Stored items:
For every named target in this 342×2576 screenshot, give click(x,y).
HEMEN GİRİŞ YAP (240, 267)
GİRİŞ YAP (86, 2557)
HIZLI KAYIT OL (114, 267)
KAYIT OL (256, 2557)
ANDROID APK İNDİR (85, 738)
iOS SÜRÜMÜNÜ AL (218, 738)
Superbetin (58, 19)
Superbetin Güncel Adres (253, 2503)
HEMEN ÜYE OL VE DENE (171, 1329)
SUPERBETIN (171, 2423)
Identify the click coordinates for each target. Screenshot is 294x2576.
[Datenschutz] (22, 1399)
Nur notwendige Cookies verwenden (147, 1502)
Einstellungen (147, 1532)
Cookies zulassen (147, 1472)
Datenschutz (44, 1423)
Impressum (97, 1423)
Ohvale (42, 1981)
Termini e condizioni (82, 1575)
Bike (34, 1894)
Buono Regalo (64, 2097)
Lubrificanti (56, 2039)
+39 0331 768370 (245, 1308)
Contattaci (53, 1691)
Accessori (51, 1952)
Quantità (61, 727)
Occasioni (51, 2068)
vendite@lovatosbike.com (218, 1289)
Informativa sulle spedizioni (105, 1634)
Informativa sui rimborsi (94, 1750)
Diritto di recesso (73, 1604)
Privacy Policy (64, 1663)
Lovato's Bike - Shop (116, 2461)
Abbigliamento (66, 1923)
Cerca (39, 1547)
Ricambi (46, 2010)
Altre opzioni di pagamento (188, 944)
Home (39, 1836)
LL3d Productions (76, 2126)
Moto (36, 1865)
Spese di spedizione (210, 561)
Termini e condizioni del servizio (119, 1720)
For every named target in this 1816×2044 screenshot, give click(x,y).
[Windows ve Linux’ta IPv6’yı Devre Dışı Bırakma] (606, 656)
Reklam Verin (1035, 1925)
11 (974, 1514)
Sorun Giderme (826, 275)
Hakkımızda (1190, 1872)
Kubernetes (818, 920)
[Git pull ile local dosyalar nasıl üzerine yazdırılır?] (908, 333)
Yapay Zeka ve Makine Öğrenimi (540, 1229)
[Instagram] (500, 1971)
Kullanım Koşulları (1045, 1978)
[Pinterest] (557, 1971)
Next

Your objective: The answer should be a single number giving how many lines in the records hold the word "Termini".

The completed task: 2